Byline:  JOEL THURTELL FREE PRESS STAFF WRITER

Pub-Date: 4/5/1993

Memo:  ; BUYING NOW, BUT PAYING LATER ;  SEE CHART IN MICROFILM

Correction:

Text: Since capital appreciation bonds were authorized in Michigan in 1986, a
majority of school bond sales, including all the CABs, have been negotiated
with one underwriter rather than put out to competitive  bids.
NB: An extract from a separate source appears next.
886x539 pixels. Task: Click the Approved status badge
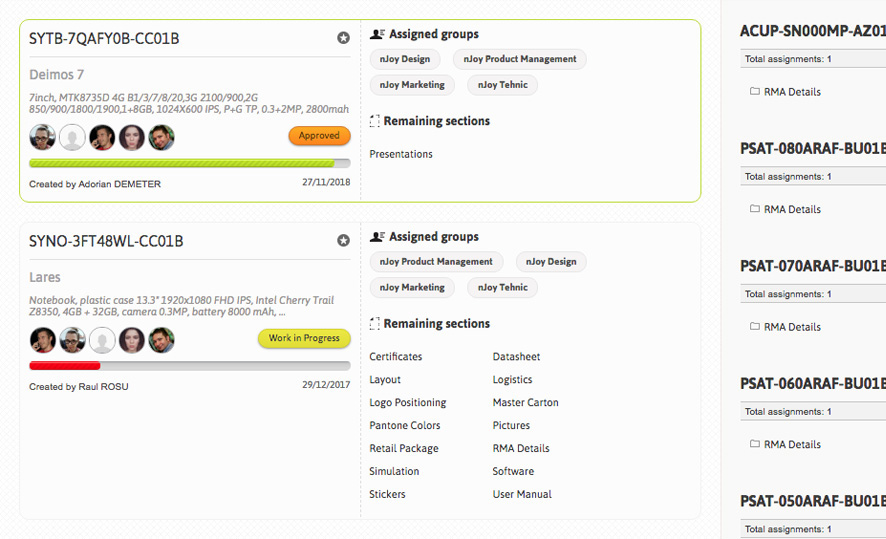pos(319,136)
Underwriters, who buy bonds wholesale and sell them retail, say deals
mixing delay-pay CABs with conventional bonds and spread over 20-30 years are
too complex to sell at auction. They say  negotiating also gives them more
flexibility to pounce on favorable market conditions, benefiting sellers and
investors.

But critics say negotiated deals end up costing more, with most of that
money  profiting underwriters.

“Many of us in the investment business don’t think that the size of these
issues is so horrendous they have to be negotiated,” Louis Schimmel, director
of the Municipal Advisory Council of Michigan,  told the Bond Buyer, the
industry newspaper.

Local governments “might just be surprised at what the interest rates are
compared to a negotiated basis,” Schimmel said.
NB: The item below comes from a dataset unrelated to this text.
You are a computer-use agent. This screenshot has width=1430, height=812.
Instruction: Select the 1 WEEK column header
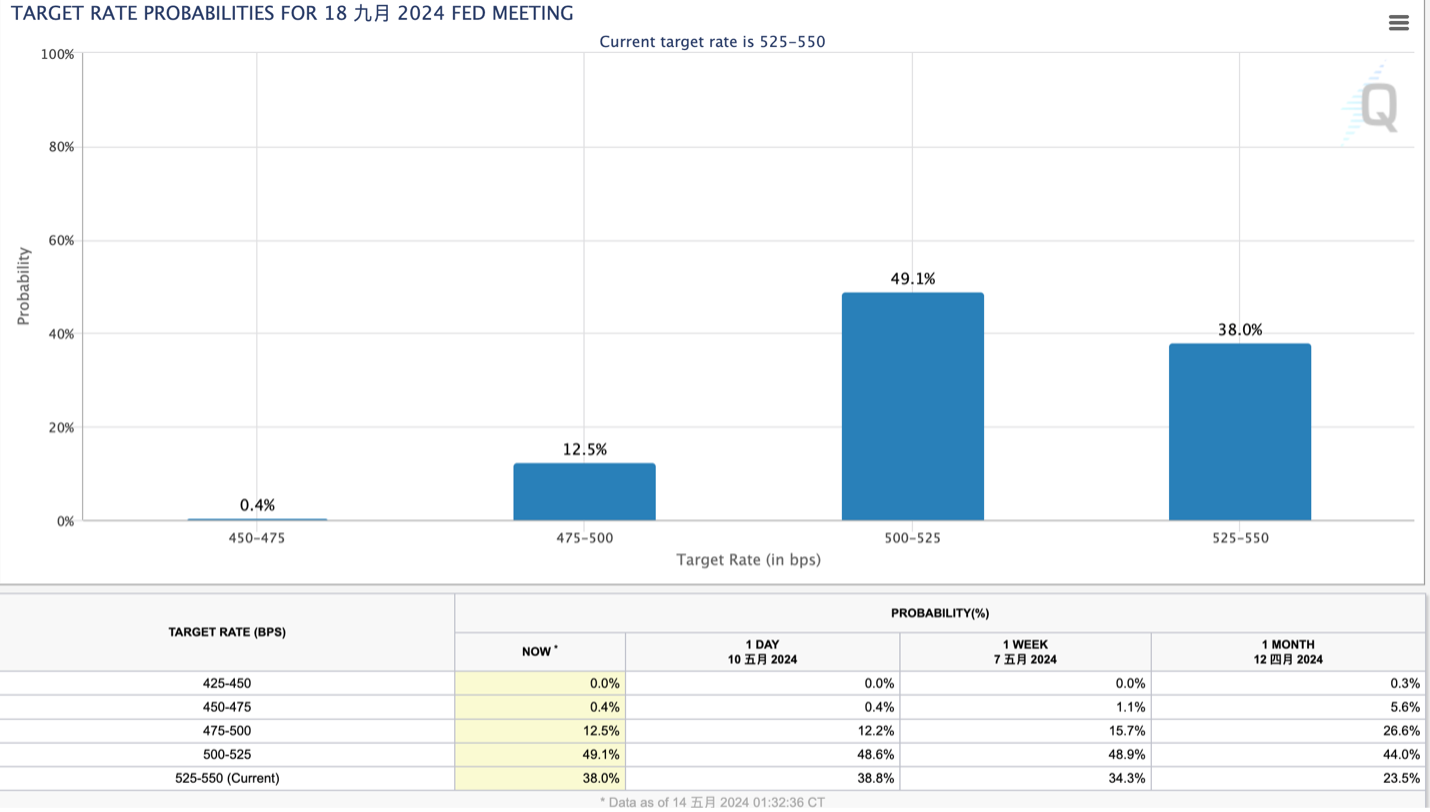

The River Rouge School District was surprised recently when it saved $1
million in interest on a $47-million conventional bond issue by rejecting a
pitch from Kemper Securities, leading CAB underwriter  in Michigan, to be sole
underwriter on a negotiated deal.

The salesman was none other than Philip Runkel, the former state school
superintendent who is now employed by Kemper.

“It seemed like  the more we got into it, the more the proceeds would be
eaten up by these various fees in a negotiated deal,” said  River Rouge
business official Brian Jones. “We didn’t see how we could justify the  extra
fees.”

The district opted for bids that were unsealed two weeks ago. The New
York firm of Goldman, Sachs was the lowest, bidding $1 million less in
interest than Kemper, which submitted a  bid that was fourth-lowest.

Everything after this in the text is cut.